-- Source records follows --

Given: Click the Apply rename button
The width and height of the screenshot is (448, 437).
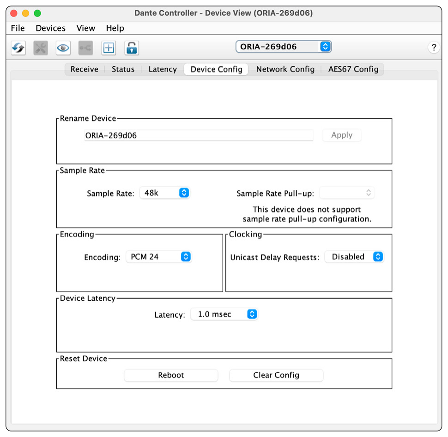Looking at the screenshot, I should [x=342, y=135].
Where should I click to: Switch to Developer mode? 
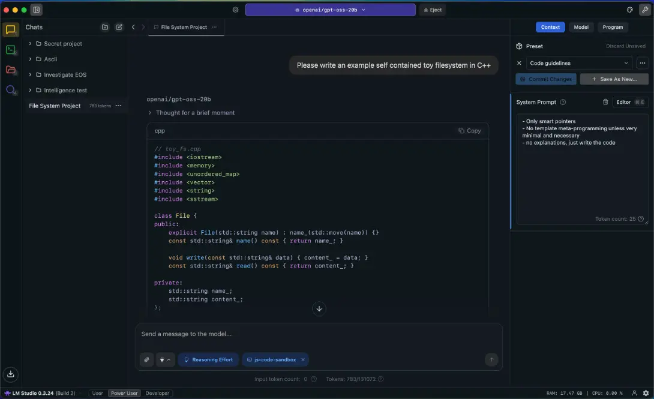pos(157,393)
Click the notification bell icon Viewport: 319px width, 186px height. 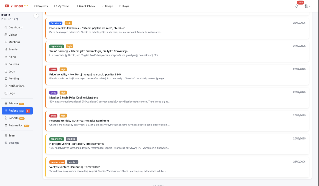297,6
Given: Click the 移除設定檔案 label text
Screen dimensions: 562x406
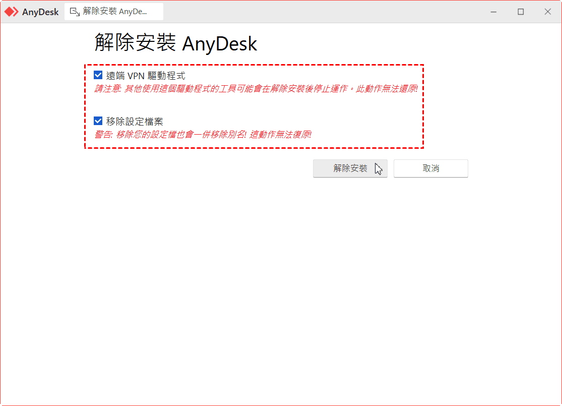Looking at the screenshot, I should point(135,122).

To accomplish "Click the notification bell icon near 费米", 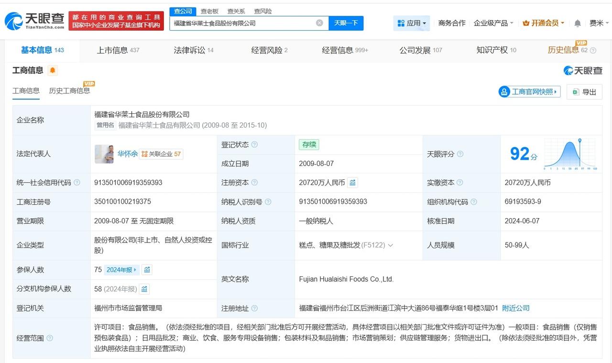I will (x=577, y=22).
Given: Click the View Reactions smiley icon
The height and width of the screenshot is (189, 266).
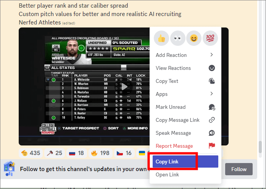Looking at the screenshot, I should coord(212,68).
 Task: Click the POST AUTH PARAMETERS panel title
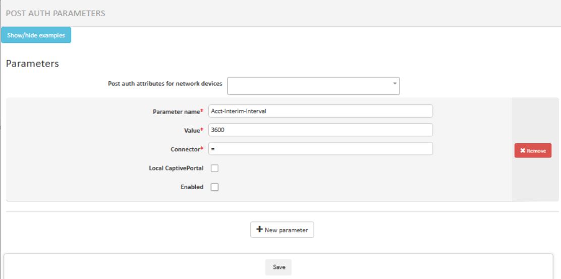[55, 14]
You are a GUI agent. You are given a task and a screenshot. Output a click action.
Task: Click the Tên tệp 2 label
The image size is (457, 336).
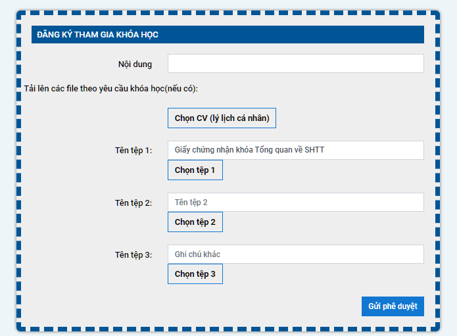[x=133, y=203]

-- Source records concluded --

* **Task item**: Copy each line from the records above that includes the string "label".

* **Solution to the problem**:
Given: Click the 移除設定檔案 label text
Task: Click the Tên tệp 2 label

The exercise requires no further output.